The Department of Agriculture reported this week that the Supplemental Nutrition Assistance Program (SNAP), formerly the Food Stamps Program, is increasingly being used by “working poor” families. In 1989 19.6% of households using Food Stamps had one or more employed member. in 2015 nearly 31.8% of households on SNAP assistance had one or more members working. In other words, more families receiving SNAP benefits are working, but making incomes so low that their earnings fail to put them over the threshold for assistance.
And JD Supra has a helpful debrief of a recent 11th Circuit case that held that Title VII can be applied to workplace discrimination based on gender-stereotyping, but not to workplace discrimination based on sexual orientation. While the EEOC extended Title VII protection to sexual orientation discrimination in their 2015 Baldwin v. Foxx ruling (stating that “sexual orientation is inherently a ‘sex-based consideration’ and an allegation of discrimination based on sexual orientation is necessarily an allegation of sex discrimination under Title VII”), no federal appeals court has yet followed suit. Both the 7th and 2nd Circuits are expected to issue decisions on this question soon.
Federal judges in Hawaii and Maryland dealt a blow to President Trump’s revised travel ban yesterday. In Honolulu, U.S. District Court Judge Derrick K. Watson granted a nationwide temporary restraining order preventing the Trump Administration’s executive order from taking effect. Hours later, U.S. District Court Judge Theodore D. Chuang in Maryland issued an order preventing the key provision, which would have stopped the U.S. from issuing visas from six countries for 90 days, from being implemented. Read more here.

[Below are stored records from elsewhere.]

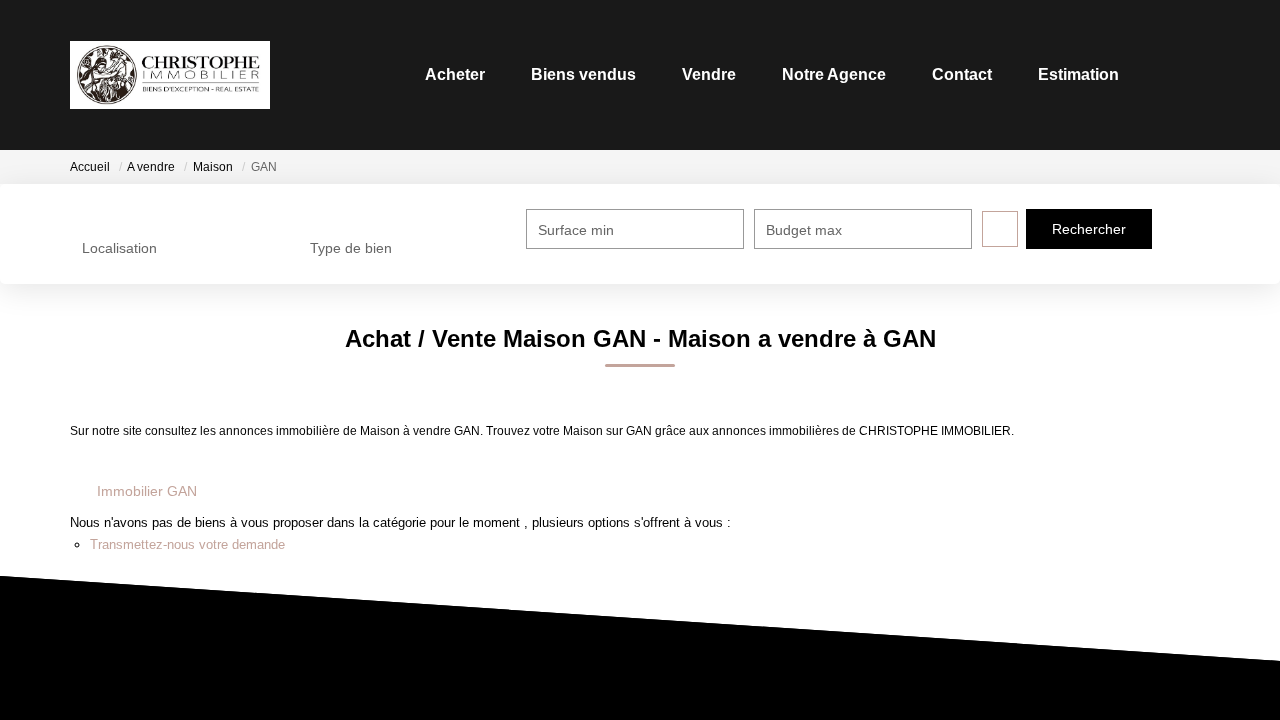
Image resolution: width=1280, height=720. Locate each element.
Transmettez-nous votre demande (187, 544)
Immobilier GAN (147, 491)
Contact (962, 74)
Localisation (119, 248)
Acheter (455, 74)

The Federal Reserve raised the benchmark interest rate yesterday for the third time following the financial crisis. It opted to raise the benchmark by a quarter of a percentage point and continues to predict two additional rate increases this year. In a press conference regarding the decision, Janet Yellen, chairwoman of the Federal Reserve, showed confidence in the economy stating “[w]e’re closing in, I think, on our employment objective; we’re coming closer on our inflation objective. … It looks to us to be appropriate to gradually raise the federal funds rate to neutral.” A historical examination of the Federal Reserve’s involvement in rate increases can be found here.
Yesterday, the Senate voted 51-48 to repeal an Obama Administration regulation restricting the sectors in which states could require a drug test for unemployment benefits. President Trump is expected to sign the repeal into law. Because the regulation was repealed under the special procedures outlined in the Congressional Review Act, Congress only requires majorities in both chambers to undo recently finalized regulations. This regulation is the eighth Obama regulation to be repealed under the Congressional Review Act.
At the New Yorker, Jonathan Blitzer suggests that the case of Daniel Ramirez, a recipient of the Deferred Action for Childhood Arrivals (DACA) program, demonstrates how the Trump Administration could undermine the program without formally abolishing it. Ramirez and his legal team have alleged that Ramirez’s due process rights were violated when he was arrested. The government has responded that DACA status can be revoked at any time if a DACA beneficiary is convicted of a crime or considered to be a threat to public safety. Ramirez has not been convicted of a crime, and he and his legal team maintain that the government has no evidence that he is a threat to public safety. The article questions whether DACA’s protections and the emphasis on high-priority immigration enforcement will prove illusory in the face of such broad discretion delegated to immigration enforcement officials. Blitzer states that “[w]hile the Trump Administration may preserve DACA on paper, honoring the policy in practice would require being clear about who is and isn’t a priority for detention by immigration agents.”